M. le président – La publication pour­rait avoir lieu par la voie des journaux et par le bulletin officiel du gouvernement provisoire. (J. B., 20 nov.)

M. ForgeurNous avons reconnu le gou­vernement provisoire comme pouvoir exécutif; il faut que ses actes soient publiés séparément. (J. B., 20 nov.)

De toutes partsRenvoi aux sections. (J. F., 20 nov.)

M. Van de WeyerIl existe déjà un bul­letin ; on pourrait insérer les actes du gouver­nement provisoire dans sa première partie, et ceux du congrès dans la seconde ; ce serait épargner les frais. (J. B., 20 nov.)

M. Charles Le Hon demande le renvoi aux sections, ou au moins la remise à demain de la discussion. (C., 20 nov.)

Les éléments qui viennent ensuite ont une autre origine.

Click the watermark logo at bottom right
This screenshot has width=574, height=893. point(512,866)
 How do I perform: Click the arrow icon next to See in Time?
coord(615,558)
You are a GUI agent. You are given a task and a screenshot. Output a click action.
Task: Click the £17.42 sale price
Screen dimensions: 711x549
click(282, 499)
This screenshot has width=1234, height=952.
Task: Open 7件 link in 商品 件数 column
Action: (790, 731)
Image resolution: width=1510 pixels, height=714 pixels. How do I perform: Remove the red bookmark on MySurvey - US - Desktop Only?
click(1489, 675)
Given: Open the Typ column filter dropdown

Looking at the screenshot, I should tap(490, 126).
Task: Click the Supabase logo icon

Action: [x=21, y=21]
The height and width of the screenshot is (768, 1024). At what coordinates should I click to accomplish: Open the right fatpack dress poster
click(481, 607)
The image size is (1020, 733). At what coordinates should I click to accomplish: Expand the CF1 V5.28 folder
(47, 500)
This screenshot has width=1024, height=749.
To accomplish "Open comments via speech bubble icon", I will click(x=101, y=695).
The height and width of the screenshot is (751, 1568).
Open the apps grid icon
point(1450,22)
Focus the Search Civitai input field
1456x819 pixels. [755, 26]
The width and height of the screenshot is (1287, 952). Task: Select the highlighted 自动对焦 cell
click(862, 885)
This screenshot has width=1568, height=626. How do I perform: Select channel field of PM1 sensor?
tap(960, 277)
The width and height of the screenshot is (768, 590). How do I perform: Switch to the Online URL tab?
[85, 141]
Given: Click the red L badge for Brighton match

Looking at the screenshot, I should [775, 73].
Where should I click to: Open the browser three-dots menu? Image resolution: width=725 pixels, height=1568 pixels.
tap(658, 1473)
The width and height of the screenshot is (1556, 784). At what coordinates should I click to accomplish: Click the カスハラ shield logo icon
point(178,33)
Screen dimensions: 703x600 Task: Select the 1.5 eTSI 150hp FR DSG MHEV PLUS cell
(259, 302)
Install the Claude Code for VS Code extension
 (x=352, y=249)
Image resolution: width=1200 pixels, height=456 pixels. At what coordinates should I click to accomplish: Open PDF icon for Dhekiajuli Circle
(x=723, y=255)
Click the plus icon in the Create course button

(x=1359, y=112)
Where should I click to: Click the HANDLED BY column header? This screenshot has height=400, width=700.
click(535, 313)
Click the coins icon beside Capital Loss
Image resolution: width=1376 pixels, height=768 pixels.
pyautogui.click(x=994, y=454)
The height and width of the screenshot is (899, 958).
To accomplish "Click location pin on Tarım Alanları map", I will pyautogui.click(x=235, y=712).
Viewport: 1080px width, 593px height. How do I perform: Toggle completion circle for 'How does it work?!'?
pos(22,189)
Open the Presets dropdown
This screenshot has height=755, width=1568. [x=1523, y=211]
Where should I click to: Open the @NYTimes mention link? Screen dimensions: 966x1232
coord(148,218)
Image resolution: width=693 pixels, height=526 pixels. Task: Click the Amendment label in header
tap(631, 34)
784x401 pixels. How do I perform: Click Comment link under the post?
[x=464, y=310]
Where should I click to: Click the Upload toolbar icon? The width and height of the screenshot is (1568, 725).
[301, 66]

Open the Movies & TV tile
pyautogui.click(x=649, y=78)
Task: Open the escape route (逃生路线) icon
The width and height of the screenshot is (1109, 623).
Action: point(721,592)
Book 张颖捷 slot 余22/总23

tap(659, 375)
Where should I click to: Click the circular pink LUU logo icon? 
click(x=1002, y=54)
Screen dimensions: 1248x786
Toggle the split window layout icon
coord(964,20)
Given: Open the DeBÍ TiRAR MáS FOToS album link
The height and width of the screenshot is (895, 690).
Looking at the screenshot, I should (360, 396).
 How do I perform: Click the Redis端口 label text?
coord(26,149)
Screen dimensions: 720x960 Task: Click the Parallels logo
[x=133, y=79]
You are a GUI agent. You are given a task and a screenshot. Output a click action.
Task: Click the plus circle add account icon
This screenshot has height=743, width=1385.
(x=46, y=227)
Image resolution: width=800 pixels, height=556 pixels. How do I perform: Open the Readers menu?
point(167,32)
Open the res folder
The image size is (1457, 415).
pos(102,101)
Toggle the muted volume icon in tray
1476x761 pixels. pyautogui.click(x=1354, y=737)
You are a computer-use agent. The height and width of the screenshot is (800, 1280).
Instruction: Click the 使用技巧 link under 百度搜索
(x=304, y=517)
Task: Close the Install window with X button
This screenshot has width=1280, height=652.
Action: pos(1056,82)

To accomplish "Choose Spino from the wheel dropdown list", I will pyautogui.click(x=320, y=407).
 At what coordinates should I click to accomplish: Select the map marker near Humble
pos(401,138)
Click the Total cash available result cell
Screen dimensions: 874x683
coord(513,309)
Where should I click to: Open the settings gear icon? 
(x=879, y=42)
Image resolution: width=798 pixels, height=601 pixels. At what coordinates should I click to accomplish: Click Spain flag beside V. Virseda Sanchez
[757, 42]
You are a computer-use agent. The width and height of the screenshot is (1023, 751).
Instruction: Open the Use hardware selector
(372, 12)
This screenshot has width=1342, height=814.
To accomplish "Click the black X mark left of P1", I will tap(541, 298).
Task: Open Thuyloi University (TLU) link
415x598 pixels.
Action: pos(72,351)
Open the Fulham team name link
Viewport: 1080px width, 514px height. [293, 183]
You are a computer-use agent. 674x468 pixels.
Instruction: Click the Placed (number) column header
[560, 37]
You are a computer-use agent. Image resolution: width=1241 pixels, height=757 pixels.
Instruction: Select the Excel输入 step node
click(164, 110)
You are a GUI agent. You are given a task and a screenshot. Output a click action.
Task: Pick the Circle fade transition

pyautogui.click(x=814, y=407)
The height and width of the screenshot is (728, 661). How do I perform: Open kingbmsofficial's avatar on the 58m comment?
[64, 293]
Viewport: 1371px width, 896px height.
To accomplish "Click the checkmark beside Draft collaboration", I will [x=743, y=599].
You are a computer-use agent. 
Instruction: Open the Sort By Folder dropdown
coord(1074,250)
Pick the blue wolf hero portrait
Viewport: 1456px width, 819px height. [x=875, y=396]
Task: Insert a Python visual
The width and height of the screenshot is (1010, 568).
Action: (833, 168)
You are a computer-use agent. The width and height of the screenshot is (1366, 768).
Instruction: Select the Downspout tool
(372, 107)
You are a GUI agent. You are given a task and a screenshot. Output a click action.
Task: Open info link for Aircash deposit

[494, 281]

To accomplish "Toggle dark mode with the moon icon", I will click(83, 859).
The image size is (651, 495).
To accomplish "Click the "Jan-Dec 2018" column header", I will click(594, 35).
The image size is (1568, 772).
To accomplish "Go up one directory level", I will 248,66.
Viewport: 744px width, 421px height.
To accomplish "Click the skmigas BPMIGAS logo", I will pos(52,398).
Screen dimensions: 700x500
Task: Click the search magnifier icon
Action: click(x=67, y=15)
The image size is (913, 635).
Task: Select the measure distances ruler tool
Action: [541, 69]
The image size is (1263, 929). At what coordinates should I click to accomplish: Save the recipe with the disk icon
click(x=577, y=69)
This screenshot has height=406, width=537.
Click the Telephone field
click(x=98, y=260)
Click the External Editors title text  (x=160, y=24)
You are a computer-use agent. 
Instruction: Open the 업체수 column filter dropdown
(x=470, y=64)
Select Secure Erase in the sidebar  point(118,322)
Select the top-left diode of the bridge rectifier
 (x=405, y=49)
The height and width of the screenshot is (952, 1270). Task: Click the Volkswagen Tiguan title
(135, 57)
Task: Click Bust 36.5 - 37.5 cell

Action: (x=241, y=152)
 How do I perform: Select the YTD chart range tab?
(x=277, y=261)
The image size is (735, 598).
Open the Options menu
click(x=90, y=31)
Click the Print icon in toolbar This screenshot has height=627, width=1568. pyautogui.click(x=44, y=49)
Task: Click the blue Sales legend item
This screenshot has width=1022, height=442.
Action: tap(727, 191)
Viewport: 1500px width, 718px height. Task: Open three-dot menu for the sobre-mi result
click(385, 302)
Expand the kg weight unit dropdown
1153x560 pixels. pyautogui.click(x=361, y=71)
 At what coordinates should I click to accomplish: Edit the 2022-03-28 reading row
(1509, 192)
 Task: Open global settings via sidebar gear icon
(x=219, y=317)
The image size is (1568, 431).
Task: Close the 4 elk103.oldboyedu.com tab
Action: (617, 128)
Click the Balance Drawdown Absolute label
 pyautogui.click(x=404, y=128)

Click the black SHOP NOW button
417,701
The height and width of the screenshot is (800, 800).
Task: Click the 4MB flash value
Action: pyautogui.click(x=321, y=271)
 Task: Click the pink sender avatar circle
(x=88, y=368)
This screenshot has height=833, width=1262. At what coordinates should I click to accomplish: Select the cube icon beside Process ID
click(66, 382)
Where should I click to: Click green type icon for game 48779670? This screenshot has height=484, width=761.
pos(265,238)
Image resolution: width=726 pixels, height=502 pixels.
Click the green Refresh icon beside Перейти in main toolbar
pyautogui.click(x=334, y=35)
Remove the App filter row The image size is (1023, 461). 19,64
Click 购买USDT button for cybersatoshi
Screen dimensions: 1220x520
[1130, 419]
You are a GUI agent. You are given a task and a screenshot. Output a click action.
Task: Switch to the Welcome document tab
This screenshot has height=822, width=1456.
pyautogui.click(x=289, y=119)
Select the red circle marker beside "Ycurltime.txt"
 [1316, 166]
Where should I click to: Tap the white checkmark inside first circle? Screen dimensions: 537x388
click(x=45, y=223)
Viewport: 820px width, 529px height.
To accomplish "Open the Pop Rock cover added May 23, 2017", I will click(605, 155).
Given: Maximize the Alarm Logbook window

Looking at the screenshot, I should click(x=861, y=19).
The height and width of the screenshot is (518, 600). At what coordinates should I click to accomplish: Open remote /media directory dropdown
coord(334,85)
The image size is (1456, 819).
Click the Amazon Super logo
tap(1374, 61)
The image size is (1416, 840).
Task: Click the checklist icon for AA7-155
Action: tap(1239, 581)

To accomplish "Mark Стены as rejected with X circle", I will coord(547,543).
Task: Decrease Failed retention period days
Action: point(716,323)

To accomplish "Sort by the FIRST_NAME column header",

- La proposition est renvoyée à l'examen des sec­tions. (P. V.)

 

PROPOSITION AYANT  POUR OBJET DE S'OCCUPER DU PROJET DE CONSTITUTION

 

M. le président – Voici une autre proposition. (E., 20 nov.)

Un des secrétaires donne lecture de la proposition suivante de M. Le Bègue :

« Le projet de constitution sera immédiatement envoyé à l'avis des sections, et la discussion en sera entamée avant toutes autres propositions que celles déjà faites par MM. Rodenbach et de Celles (Appuyé). (P. V.)

M. le président accorde la parole à M. Le Bègue pour développer sa proposition. (J. F., 20 nov.)

M. Le BègueMessieurs, ma proposition est trop claire pour avoir besoin d'aucun développe­ment ; elle est motivée sur ce que nous voyons à regret grossir chaque jour le nombre des propo­sitions, venant de tous côtés ralentir la marche des travaux qui doivent nous occuper. Ce n'est pas de ces questions incidentes que le peuple at­tend son salut. La constitution de l'État est récla­mée partout avec urgence ; nous devons nous en occuper tout de suite.  (Appuyé !  (J. F., 20 nov.)

- La proposition de M. Le Bègue est renvoyée à l'examen des sections. (P. V.)

M. de RobaulxCette proposition ne peut être admise, l'assemblée ne peut se lier ainsi, les circonstances peuvent nécessiter des mesures même d'urgence. (C., 20 nov.)

Un membre observe que M. Constantin Ro­denbach a fait deux propositions, l'une relative à la forme du gouvernement, et l'autre à la dé­chéance des Nassau, et demande si l'auteur de la présente proposition y comprend la dernière. (J. F., 20 nov.)

M. Le BègueJ'ai demandé que la consti­tution soit discutée après les propositions déjà faites par M. Rodenbach ; or, si la proposition de M. Rodenbach, relative à la déchéance des Nassau, est déjà faite, comme je n'en doute aucunement, elle est donc comprise dans ma demande. (J. F., 20 nov.)

Plusieurs voixIl y a d'ailleurs propositions, au pluriel. (J. F., 20 nov.)

M. le vicomte Charles Vilain XIIII, secrétaire, donne une nouvelle lecture de la pro­position de M. Le Bègue ; il en résulte que l'au­teur a voulu parler des deux propositions de M. Rodenbach. (Appuyé!) (J. F., 20 nov.)

M. le président : Cette proposition sera donc renvoyée aux sections.

Demain, on discutera d'abord la proposition de M. Constantin Rodenbach, relative à la forme du gouvernement, et ensuite celle de la déchéance des Nassau. (J. F., 20 nov.)

M. Werbrouck-Pieters: La section dont je fais partie n'est pas encore prête sur la seconde proposition de M. Rodenbach. (E., 20 nov.)

M. Raikem – Le rapport de toutes les sections doit être terminé. L'exclusion doit être immédia­tement prononcée. Une section ne peut retarder cette question vitale. Songez-y, de ce retard peut naître l'anarchie. C'est avec peine que j'ai vu objecter à cet égard la situation d'Anvers et de Maes­tricht. Faut-il, pour conserver nos extrémités, nous voir déchirer les entrailles ? (Applaudissements ; bruit, confusion.). (E., 20 nov.)

M. le président agitant la sonnette – Je vous demande la parole pour votre président : demain réunion des sections à onze heures, 1° pour la question de la forme de gouvernement ; 2° pour l'exclusion. Séance publique à une heure pour discuter la première question. (E., 20 nov.)